The statement this week from the UK's Financial Policy Committee (FPC) identified a number of potential longer-term risks to global financial markets. As we've written about before, the FPC has previously identified the build-up of debt in emerging markets as a growing risk. But how might high debt levels in some countries interact with the imposition of further tariffs on international trade in goods, similar to those we've already seen this year?

The FPC makes an interesting link. Their view is that deteriorating global trade relations would dampen growth in exporting economies and, in turn, encourage their governments to spur growth by easing financing conditions for domestic banks to lend more. Although the FPC doesn't see an immediate risk to financial stability, they feel that a 'trade war' escalating much beyond what we've observed this year could stoke longer-term risks in the economies that are most affected. 

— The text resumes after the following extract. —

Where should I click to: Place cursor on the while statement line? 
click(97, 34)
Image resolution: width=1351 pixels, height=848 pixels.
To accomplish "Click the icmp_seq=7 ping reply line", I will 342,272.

China gets a lot of attention here. Not only because of the tariffs that the United States has imposed on USD $250 billion of Chinese exports, but also because the People's Bank of China has responded to this by cutting the reserve requirements for Chinese banks already three times this year, and for a fourth time just last week. This should help to boost domestic lending in China, but it might also increase overall debt levels in an economy that already has a debt-to-GDP ratio of over 240%. 

If nothing else, these recent developments and the FPC's observation should underline the tight relationship between political developments, existing economic vulnerabilities and the potential emergence of new risks to the financial stability the world has worked so hard to restore over the last decade. 

This could be just one of the trends that may make 2019 a very interesting year.